* **Collected data entries**
┌──

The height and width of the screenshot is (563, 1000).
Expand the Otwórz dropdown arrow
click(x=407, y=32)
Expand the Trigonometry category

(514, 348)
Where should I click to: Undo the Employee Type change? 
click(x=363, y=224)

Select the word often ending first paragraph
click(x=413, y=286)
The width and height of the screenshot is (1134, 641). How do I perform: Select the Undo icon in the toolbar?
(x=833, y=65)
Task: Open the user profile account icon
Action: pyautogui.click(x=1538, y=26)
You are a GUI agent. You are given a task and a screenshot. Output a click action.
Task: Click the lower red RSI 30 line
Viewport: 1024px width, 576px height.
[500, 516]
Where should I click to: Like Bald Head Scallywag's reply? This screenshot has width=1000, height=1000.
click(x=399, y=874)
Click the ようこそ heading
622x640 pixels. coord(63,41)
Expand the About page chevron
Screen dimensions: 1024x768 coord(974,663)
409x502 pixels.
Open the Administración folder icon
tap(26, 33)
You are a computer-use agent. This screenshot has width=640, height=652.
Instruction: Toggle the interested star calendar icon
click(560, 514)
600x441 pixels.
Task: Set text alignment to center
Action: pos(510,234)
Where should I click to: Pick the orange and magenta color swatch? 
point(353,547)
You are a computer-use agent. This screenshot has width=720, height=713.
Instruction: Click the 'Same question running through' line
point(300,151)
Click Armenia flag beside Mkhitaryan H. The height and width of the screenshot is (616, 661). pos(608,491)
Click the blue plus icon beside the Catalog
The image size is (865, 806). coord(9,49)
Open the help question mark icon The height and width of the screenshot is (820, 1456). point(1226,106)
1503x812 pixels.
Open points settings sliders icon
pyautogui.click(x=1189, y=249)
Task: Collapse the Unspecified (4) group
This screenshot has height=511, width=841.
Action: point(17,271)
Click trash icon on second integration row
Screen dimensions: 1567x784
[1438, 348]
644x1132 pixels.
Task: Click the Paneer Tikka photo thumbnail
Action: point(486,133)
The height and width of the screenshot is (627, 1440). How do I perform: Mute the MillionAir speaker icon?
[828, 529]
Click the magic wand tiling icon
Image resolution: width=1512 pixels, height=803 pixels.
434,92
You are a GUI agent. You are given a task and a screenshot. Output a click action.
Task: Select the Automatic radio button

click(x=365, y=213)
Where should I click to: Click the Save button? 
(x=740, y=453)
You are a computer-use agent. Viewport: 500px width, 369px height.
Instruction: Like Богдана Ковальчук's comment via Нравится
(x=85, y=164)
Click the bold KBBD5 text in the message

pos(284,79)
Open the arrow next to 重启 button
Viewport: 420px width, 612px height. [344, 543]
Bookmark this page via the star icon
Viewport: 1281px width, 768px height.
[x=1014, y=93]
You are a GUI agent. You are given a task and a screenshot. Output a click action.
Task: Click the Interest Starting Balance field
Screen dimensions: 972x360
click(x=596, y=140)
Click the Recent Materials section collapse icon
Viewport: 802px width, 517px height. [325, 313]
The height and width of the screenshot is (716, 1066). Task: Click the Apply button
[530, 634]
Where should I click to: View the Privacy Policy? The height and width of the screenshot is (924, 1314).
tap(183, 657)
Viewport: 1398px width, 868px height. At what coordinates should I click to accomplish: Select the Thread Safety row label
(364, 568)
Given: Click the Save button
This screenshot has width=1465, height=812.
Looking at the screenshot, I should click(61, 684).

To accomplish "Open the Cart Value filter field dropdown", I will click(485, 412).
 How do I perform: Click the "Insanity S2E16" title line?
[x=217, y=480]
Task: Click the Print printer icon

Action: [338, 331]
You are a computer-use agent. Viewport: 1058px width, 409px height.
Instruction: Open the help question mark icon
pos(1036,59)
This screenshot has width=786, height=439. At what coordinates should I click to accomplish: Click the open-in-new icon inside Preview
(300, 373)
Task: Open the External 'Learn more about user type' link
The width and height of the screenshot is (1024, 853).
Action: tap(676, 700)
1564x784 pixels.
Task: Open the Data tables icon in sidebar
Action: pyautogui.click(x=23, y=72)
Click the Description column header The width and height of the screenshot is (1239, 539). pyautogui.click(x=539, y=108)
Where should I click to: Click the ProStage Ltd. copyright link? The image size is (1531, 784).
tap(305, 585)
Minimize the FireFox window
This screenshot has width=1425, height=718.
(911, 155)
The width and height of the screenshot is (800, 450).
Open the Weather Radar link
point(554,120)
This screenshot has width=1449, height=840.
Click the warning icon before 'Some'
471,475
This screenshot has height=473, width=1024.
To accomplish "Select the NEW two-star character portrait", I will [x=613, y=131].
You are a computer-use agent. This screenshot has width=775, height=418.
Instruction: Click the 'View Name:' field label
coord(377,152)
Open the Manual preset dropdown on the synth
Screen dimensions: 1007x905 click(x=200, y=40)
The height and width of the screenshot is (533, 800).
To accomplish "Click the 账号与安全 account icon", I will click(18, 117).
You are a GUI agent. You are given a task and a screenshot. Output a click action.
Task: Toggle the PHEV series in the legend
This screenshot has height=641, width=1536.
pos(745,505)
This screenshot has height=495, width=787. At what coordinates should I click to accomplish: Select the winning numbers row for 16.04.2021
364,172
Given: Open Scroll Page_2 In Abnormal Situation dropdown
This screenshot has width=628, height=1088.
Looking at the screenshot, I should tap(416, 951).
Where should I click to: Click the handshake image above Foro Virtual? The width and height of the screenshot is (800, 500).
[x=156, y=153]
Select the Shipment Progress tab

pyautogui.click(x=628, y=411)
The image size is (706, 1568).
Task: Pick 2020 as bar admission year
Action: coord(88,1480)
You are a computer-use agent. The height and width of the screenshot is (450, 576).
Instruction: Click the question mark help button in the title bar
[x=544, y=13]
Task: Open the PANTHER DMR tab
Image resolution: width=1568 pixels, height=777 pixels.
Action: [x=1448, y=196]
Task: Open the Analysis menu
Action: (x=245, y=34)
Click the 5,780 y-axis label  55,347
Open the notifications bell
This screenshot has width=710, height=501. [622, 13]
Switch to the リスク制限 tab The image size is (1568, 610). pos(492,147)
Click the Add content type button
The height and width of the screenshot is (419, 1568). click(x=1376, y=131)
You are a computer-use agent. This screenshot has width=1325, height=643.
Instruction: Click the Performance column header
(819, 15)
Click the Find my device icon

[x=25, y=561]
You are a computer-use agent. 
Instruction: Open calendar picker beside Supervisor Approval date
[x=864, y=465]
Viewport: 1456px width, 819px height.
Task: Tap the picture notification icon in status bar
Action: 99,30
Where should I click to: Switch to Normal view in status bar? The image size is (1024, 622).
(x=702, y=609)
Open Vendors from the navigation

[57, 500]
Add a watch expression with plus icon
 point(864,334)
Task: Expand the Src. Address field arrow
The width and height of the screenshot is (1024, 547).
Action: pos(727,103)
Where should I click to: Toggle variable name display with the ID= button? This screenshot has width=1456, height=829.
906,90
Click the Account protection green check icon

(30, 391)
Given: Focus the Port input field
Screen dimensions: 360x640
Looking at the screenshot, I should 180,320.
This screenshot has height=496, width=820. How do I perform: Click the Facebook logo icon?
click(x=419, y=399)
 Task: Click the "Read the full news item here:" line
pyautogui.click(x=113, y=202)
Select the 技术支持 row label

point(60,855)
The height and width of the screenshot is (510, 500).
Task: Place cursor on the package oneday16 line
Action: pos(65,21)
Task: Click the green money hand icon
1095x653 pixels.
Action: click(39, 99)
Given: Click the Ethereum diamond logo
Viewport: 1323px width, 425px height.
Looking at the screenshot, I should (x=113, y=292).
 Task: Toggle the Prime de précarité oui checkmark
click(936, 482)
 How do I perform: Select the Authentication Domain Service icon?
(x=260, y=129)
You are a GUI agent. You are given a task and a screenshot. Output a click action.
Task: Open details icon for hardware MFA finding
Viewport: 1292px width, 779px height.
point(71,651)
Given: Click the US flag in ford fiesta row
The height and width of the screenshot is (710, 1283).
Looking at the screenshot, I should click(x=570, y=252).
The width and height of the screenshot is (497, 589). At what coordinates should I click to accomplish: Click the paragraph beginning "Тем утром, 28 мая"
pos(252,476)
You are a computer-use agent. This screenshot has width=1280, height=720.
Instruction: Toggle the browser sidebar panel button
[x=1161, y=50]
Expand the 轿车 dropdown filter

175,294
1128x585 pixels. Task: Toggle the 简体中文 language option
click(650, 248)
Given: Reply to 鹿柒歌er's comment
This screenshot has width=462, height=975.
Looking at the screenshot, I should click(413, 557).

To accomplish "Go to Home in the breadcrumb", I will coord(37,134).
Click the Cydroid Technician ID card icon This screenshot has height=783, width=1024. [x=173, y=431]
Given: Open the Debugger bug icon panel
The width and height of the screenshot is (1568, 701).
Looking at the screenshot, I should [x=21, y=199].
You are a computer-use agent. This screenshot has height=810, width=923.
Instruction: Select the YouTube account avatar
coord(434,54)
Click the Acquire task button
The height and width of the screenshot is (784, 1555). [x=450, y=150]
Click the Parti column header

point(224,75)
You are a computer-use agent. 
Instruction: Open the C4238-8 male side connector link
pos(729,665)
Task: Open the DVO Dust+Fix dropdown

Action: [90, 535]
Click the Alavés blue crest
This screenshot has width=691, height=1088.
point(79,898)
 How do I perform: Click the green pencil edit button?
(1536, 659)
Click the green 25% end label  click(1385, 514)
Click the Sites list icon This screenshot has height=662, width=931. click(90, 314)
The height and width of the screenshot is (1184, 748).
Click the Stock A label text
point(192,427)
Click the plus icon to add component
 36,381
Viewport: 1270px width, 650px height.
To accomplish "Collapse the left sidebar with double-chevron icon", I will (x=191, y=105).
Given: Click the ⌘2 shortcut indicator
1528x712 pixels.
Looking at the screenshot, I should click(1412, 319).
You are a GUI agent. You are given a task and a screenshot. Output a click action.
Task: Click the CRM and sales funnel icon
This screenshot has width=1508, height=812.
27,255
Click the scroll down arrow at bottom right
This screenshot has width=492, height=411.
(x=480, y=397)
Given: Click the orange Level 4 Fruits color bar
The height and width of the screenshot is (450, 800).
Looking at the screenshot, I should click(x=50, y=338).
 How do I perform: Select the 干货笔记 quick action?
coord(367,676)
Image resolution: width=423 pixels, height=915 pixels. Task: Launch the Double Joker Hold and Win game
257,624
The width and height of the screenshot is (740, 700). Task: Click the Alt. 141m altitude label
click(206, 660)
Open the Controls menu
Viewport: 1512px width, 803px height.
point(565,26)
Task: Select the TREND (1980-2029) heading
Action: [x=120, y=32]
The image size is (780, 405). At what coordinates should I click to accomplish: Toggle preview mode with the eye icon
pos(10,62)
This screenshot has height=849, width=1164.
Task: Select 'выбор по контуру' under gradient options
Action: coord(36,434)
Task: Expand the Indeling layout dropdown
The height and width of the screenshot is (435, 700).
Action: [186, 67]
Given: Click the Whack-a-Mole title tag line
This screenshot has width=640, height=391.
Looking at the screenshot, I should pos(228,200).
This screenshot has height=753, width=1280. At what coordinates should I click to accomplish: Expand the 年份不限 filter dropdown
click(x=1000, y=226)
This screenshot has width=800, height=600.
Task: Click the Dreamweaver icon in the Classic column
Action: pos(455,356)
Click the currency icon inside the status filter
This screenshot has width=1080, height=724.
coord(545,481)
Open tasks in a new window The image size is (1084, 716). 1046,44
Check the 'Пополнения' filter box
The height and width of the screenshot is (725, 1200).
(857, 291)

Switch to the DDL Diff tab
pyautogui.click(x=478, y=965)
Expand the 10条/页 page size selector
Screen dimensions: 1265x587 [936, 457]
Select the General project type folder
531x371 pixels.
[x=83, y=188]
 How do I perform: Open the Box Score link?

└──

* **Task to complete**
Repeat, word for word, the lines from the start of the records to the line that contains "409x502 pixels.", both of them included, and no others.

* **Answer**
The height and width of the screenshot is (563, 1000).
Expand the Otwórz dropdown arrow
click(x=407, y=32)
Expand the Trigonometry category

(514, 348)
Where should I click to: Undo the Employee Type change? 
click(x=363, y=224)

Select the word often ending first paragraph
click(x=413, y=286)
The width and height of the screenshot is (1134, 641). How do I perform: Select the Undo icon in the toolbar?
(x=833, y=65)
Task: Open the user profile account icon
Action: pyautogui.click(x=1538, y=26)
You are a GUI agent. You are given a task and a screenshot. Output a click action.
Task: Click the lower red RSI 30 line
Viewport: 1024px width, 576px height.
[500, 516]
Where should I click to: Like Bald Head Scallywag's reply? This screenshot has width=1000, height=1000.
click(x=399, y=874)
Click the ようこそ heading
622x640 pixels. coord(63,41)
Expand the About page chevron
Screen dimensions: 1024x768 coord(974,663)
409x502 pixels.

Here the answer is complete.